South Korean corporate giants Samsung ElectronicsHyundai MotorKia Motors and LG Electronics are moving production out of China, in an effort to reduce an overdependence that has left them vulnerable to a combination of local competition, geopolitical friction and economic headwinds hitting even the largest players hard.
Samsung once enjoyed a dominant position in China but has since seen its market share drop significantly. © Getty Images
Samsung once enjoyed a dominant position in China but has since seen its market share drop significantly. © Getty Images

"It's like they held out this long to avoid giving the Chinese government a bad impression, but now they can't take it anymore," said a source at a major Japanese financial institution that frequently deals with South Korean companies.

Samsung kicked off the trend. With Chinese sales of its smartphones slumping in recent years -- Samsung held less than 1% of the market by shipment volume in 2018 -- it was seen as only a matter of time until the company halted production at a major factory in Tianjin.

Samsung did what it could to keep the operations going, as shutting them down would be sure to bring pressure on multiple fronts from a government keen to protect jobs. But the manufacturer ultimately gave in and decided late last year to end smartphone production at the plant.

This touched off a flood of similar moves by other South Korean businesses. "When Samsung takes the lead, the psychological burden on us is lower," an employee at a Korean company said.

Hyundai Motor in May temporarily suspended operations at a plant in Beijing capable of churning out 300,000 vehicles a year. Affiliate Kia will end production of Kia-branded autos at a Jiangsu Province factory late this month. Appliance maker LG Electronics recently moved all production of U.S.-bound refrigerators at a facility in Zhejiang Province to South Korea.

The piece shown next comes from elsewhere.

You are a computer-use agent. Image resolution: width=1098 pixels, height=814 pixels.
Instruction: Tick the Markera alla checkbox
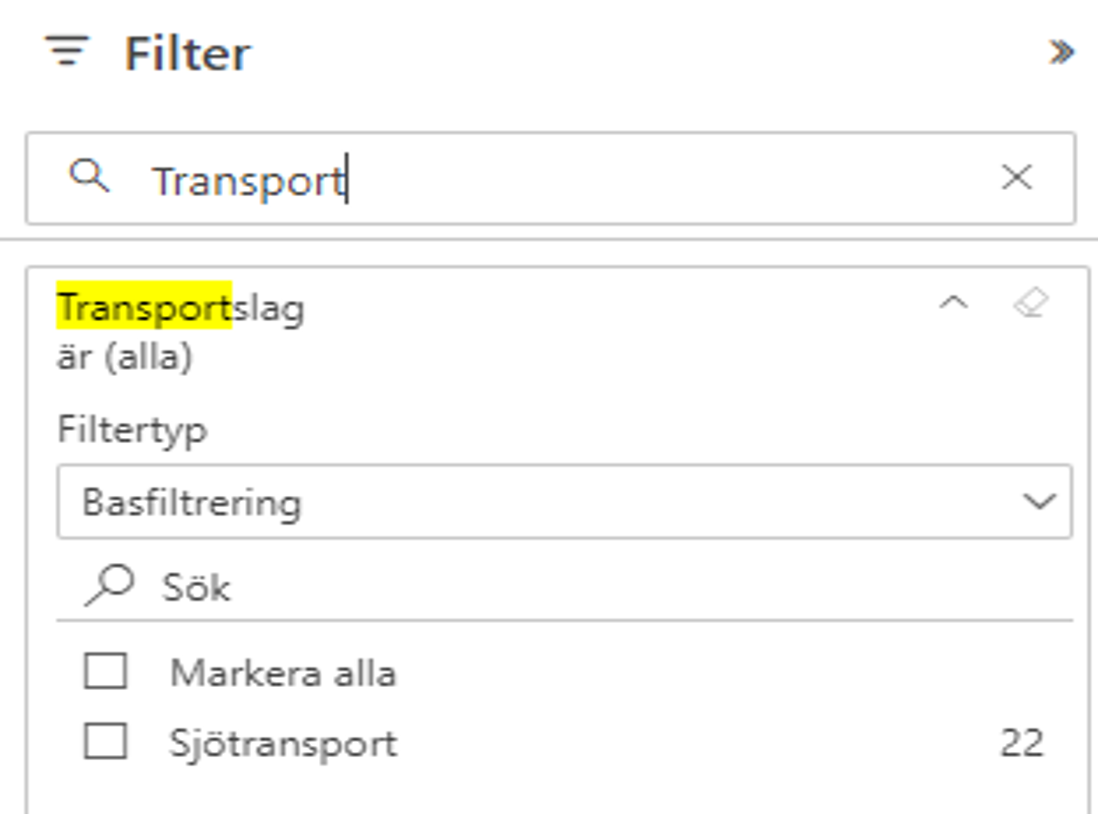point(105,671)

Meanwhile, Samsung is looking at deeper cuts, offering voluntary retirement packages to employees at its other Chinese smartphone factory in Guangdong Province.

South Korean companies' overexposure to China, and the concomitant risks, are not news. But the strong performance there of such businesses as Samsung and Hyundai masked these concerns for some time.

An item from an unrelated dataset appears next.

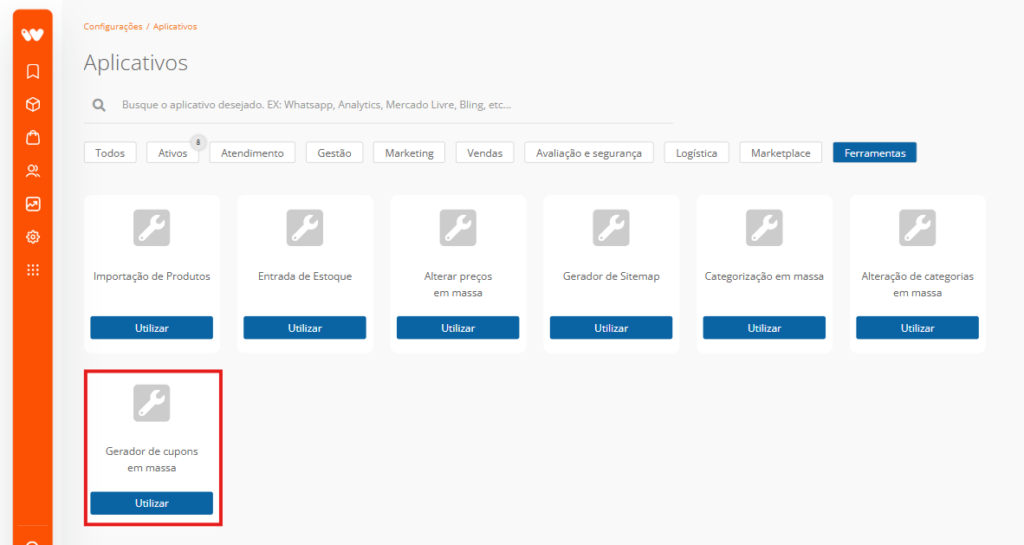Open the customers icon in sidebar
The height and width of the screenshot is (545, 1024).
(33, 171)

Samsung led the Chinese smartphone market back in 2012 with handsets coveted by Chinese consumers, while Hyundai ranked third in auto sales as recently as 2016, behind only Volkswagen and General Motors, thanks to its wildly popular sport utility vehicles.

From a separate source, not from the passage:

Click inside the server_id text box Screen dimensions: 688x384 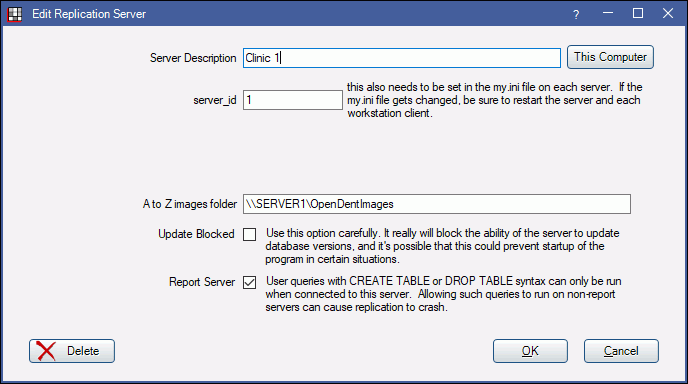point(293,100)
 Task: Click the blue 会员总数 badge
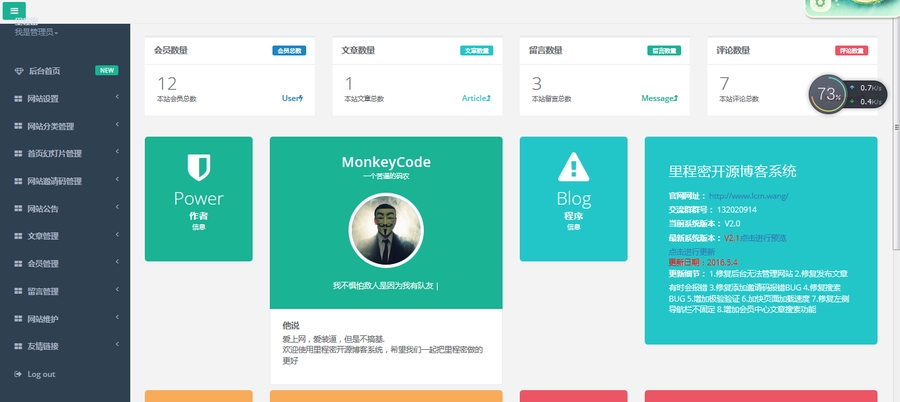click(x=289, y=50)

But the rise of Chinese players in chips and cars -- among South Korea's biggest strengths -- has brought them down to earth. Samsung has dropped out of the top 10, while Hyundai has resigned itself to languishing in the second tier of automakers, around sixth or seventh place.

The problem was exacerbated by a row over Seoul's 2017 deployment of a U.S. missile-defense system that Beijing objected to on national security grounds. That move spurred boycotts of South Korean companies, which forced the Lotte group to pull out of the supermarket business in China.

Businesses continued to feel the aftereffects for more than a year, and just as they started to get back on their feet, the U.S.-China trade war erupted. South Korean shipments to China -- its largest trading partner, accounting for about 26% of its exports -- plunged 20% on the year in May.

U.S. sanctions against China's Huawei Technologies look likely to make matters worse. If the measures remain in place, Huawei's massive planned orders of chips from South Korean companies would need to be canceled, leading to the market being flooded with excess inventory. This would likely drag down prices, squeezing profits in Samsung's bread-and-butter semiconductor business.

Chips are the most important industry to the South Korean economy, making up 20% of its exports. Market conditions are bad enough as is -- with a decline in prices since last fall contributing to a 31% year-on-year drop in semiconductor shipments by value last month -- without the Huawei issue making the difficult situation even more so.

Furthermore, the next threatened round of U.S. tariffs on Chinese goods, which could be imposed as early as this month, covers products such as smartphones and personal computers that are South Korean specialties. The duties would directly hit South Korean businesses that import large quantities of intermediate goods such as parts into China for processing and assembly before exporting the finished goods to the U.S.

The decisions by two of South Korea's big three mobile carriers not to work with Huawei on fifth-generation, or 5G, wireless networks have rubbed Beijing the wrong way as well.